**THE TASK**
In the records below, take the line containing "Task: Click the green" and every line following it, and write them out exactly.

============

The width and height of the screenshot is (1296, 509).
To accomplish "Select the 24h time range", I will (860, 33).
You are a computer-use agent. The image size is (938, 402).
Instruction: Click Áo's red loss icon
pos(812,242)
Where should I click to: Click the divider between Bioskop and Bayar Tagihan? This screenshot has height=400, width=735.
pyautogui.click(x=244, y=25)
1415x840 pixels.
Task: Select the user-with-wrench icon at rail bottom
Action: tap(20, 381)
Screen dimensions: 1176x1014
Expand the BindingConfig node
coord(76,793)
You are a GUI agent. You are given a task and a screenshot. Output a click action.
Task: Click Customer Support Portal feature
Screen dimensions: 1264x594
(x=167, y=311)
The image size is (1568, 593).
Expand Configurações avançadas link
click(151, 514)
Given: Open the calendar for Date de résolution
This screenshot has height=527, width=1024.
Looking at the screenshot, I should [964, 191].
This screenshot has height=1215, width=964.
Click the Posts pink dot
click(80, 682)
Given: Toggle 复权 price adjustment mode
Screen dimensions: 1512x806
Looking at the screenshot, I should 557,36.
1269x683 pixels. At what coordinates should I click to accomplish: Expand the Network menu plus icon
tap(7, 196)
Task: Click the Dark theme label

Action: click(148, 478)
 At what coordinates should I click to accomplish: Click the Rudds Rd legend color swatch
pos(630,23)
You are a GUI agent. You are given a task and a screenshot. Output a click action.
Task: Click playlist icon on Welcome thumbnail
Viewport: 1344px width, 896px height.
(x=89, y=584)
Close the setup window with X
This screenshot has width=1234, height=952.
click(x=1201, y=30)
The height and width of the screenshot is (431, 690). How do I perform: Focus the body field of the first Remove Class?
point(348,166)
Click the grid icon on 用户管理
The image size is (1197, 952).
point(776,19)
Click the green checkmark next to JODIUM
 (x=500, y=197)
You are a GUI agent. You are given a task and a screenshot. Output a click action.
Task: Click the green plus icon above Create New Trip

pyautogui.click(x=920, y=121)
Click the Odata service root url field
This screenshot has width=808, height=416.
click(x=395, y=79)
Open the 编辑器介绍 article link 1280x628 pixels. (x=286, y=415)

============

**TASK OUTPUT**
Task: Click the green plus icon above Create New Trip

pyautogui.click(x=920, y=121)
Click the Odata service root url field
This screenshot has width=808, height=416.
click(x=395, y=79)
Open the 编辑器介绍 article link 1280x628 pixels. (x=286, y=415)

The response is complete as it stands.